# NodeList rückwärts scannen, alle Parent Nodes ausgeben rekursiv und nicht-reukrsiv



## sehams (22. Jan 2015)

Hallo

Wie der Titel schon sagt soll ich eine NodeList von einem bestimmten Eintrag aus mit all ihren ParentNodes ausgeben.

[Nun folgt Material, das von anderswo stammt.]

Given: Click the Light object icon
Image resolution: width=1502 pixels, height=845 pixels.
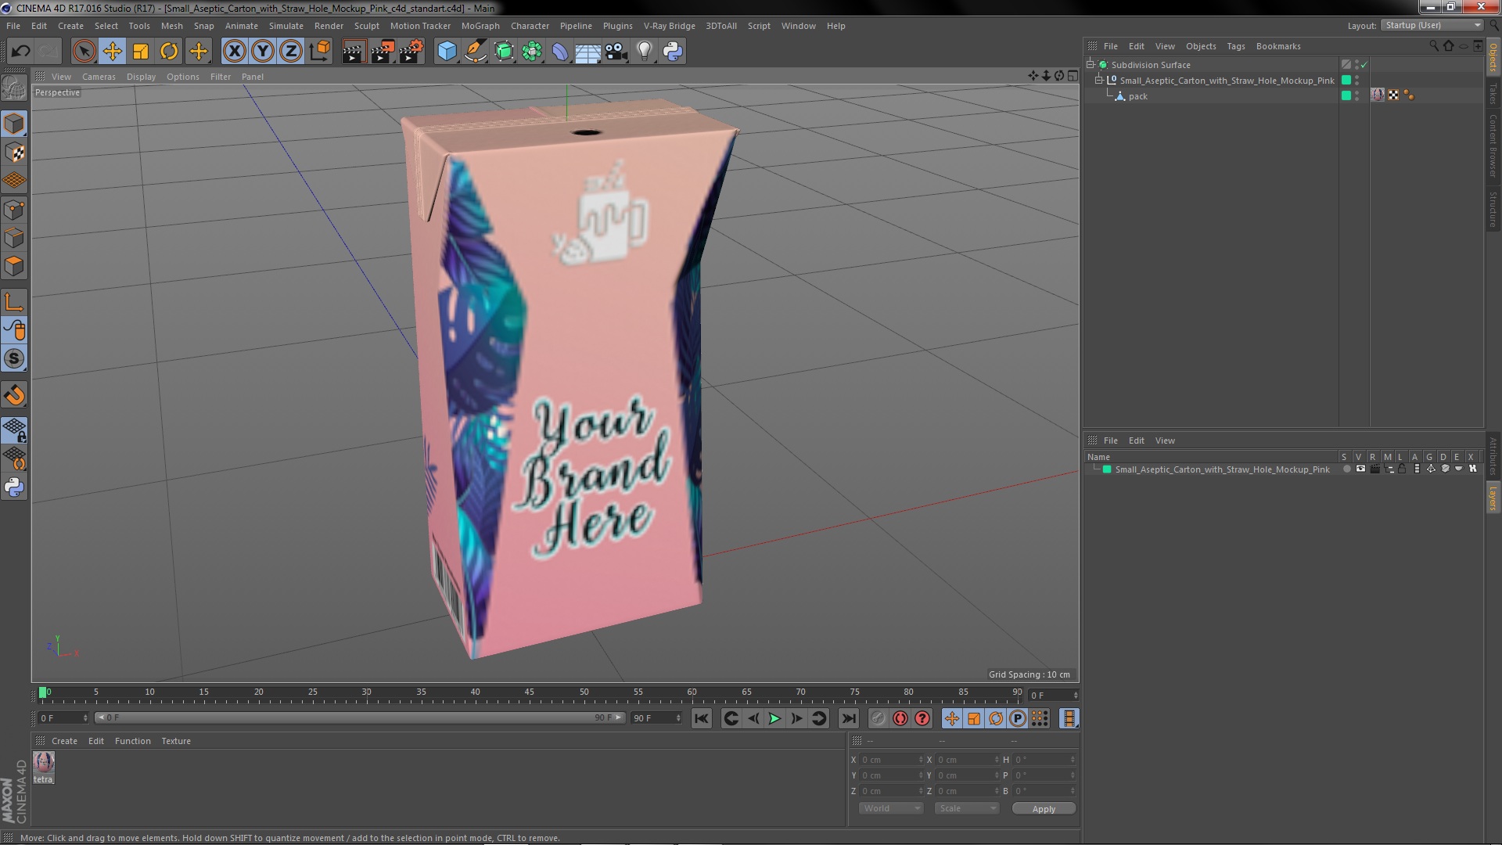Looking at the screenshot, I should click(644, 52).
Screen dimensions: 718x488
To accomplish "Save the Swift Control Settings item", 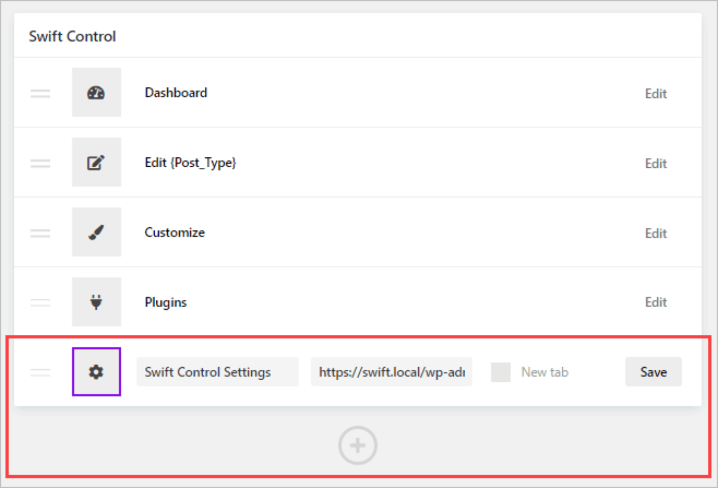I will 653,372.
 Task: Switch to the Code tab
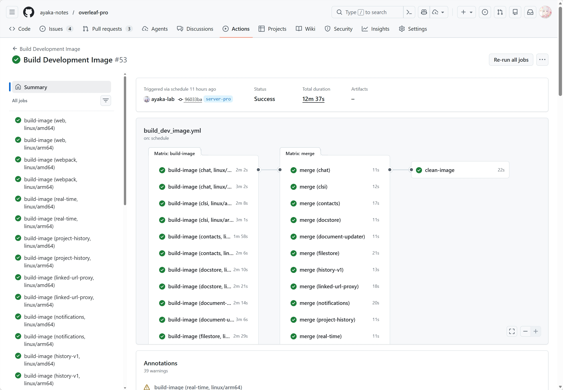click(x=20, y=29)
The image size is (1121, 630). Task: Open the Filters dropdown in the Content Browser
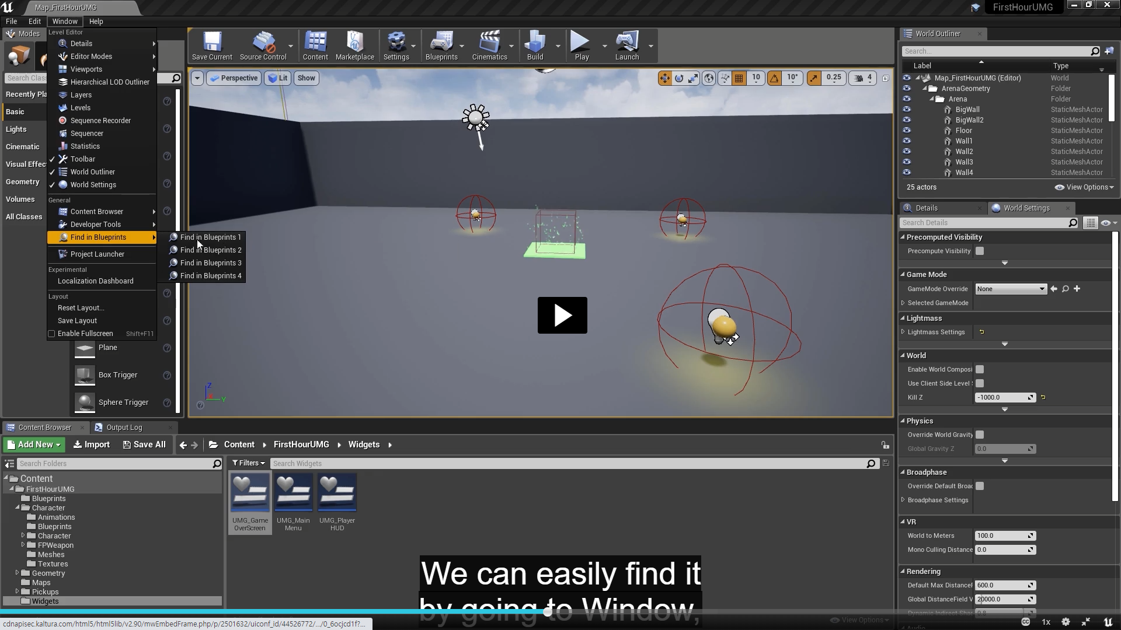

Doch leider stehe ich hierbei auf dem Schlauch:

Die XML:

```
<?xml version="1.0" encoding="UTF-8"?>
<!DOCTYPE Fahrtenbuch SYSTEM 'x.dtd'>

<Zoo>
	<areal name="asien">
		<tier id="t1" name="Karl" pfleger="p1" />
		<tier id="t2" name="Nico" pfleger="p2" />
		<tier id="t3" name="Berta" pfleger="p3" />
		<tierpfleger id="p1" name="Schmusi"/>
		<tierpfleger id="p2" name="Hasi"/>
		<tierpfleger id="p3" name="Schnuffi"/>
	</areal>
</Zoo>
```

Die DTD:

```
<?xml version="1.0" encoding="UTF-8"?>

<!ELEMENT Zoo (areal+)>

<!ELEMENT areal (tier+)> 
	<!ATTLIST areal
		name CDATA #REQUIRED
	>
		
<!ELEMENT tier (pfleger)>
	<!ATTLIST tier
		 id ID #REQUIRED
		 name CDATA #REQUIRED
		 pfleger IDREF #REQUIRED
	>
		 
<!ELEMENT pfleger (tier)>
	<!ATTLIST pfleger
		id ID #REQUIRED
	>
```

Und das ist der restliche Code:

```
// REKURSIV
	public static void rekursiv() {

		Node startknoten = d.getDocumentElement();
		NodeList nodeList = startknoten.getChildNodes();

		for (int i = nodeList.getLength(); i > 0; ++i) {
			Node currentNode = nodeList.item(i);
			
			if (currentNode.getNodeName().equals(knoten)) {
				Element e = (Element) currentNode;
				String id = e.getAttribute("id");
				System.out.println(id);
			
			findParentNode((Element) currentNode);
		}}
	}

	public static String findParentNode(Element currentNode) {
		while (currentNode.getParentNode() != null) {
			currentNode = (Element) currentNode.getParentNode();
			if (currentNode.getTagName() == knoten)
				System.out
						.println(((Element) currentNode).getAttribute("name"));
		}
		return null;
	}

	// NICHT REKURSIV
	public static void nichtRekursiv() throws SAXException, IOException,
			ParserConfigurationException {

		parse();
		Node startknoten = d.getDocumentElement();
		NodeList nodeList = startknoten.getChildNodes();

		for (int i = nodeList.getLength(); i > 0; i++) {			
			Node currentNode = nodeList.item(i);
			if (currentNode.getNodeName() == knoten) {
				System.out
						.println(((Element) currentNode).getAttribute("name"));
				do {
					System.out.println(((Element) currentNode)
							.getAttribute("name"));
					currentNode = currentNode.getParentNode();
				} while (currentNode.getParentNode() != null);
			}
		}
	}
```
Leider funktionieren keine der beiden Methoden und das ganze muss  eigentlich bis 24:00 per mail an meinen Prof gehen, sonst bestehe ich das Praktikum nicht.Ist die letzte von 12 Praktikumsaufgaben, alle anderen habe ich schon eingereicht .
Würde mich also massig über Hilfe freuen!!!


----------